II. UN MOMENT CHARNIÈRE POUR LA CRÉATION ARTISTIQUE QUI APPELLE UNE RÉFLEXION GLOBALE ET COLLECTIVE

A. LA CRISE SYSTÉMIQUE D'UN SECTEUR AU MODÈLE ÉCONOMIQUE MENACÉ

Le secteur de la création artistique repose sur un modèle subventionné, fruit de ce pacte coopératif entre l'État et les collectivités territoriales, qui encourage la diversité de la production artistique, garantit l'accessibilité des oeuvres, et soutient un réseau dense d'établissements publics et de structures labellisées.

La succession des « chocs » sanitaire, énergétique et inflationniste a plongé ce modèle économique dans une crise profonde : le niveau des subventions publiques ne permet plus de compenser la hausse continue et généralisée des charges fixes. En dépit d'une fréquentation dynamique, le levier de la billetterie demeure limité, d'une part, parce que les recettes qui en découlent ne représentent qu'un quart des recettes globales, d'autre part, parce qu'il doit être actionné avec prudence, le maintien de tarifs modérés ou, à tout le moins, différenciés étant nécessaire pour garantir l'accès de tous à l'offre culturelle.

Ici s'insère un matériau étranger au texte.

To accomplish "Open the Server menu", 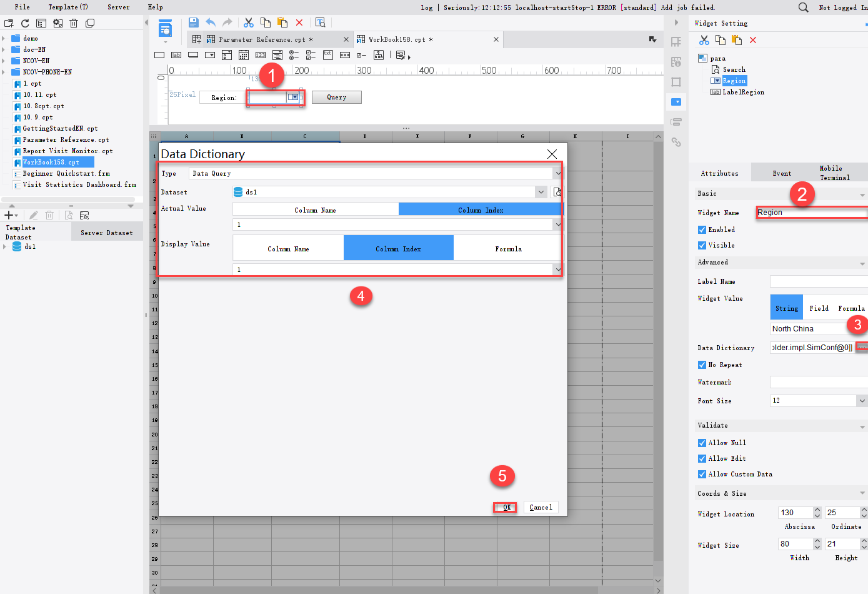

Lorsqu'elles ne sont pas menacées de fermeture, les structures labellisées, prises dans une impasse budgétaire, n'ont pas d'autre choix que de revoir à la baisse leur activité de production et de diffusion. Programmations moins risquées, créations reportées, représentations moins nombreuses, tournées restreintes, actions de médiation culturelle annulées, autant d'arbitrages qui fragilisent leurs missions de service public. Cette diminution de l'activité a aussi des répercussions sur l'emploi artistique et technique, marqué par des départs de professionnels vers d'autres secteurs, le non-renouvellement de contrats à durée déterminée et des suppressions de postes de permanents.

Dans le même temps, le secteur de la création est confronté à des enjeux non strictement budgétaires - écologiques (réduction de l'empreinte carbone), technologiques (intégration du numérique et de l'intelligence artificielle), sociaux (évolution des pratiques culturelles), idéologiques (défense de la liberté de création et de diffusion) - qui viennent questionner ses pratiques et ses missions.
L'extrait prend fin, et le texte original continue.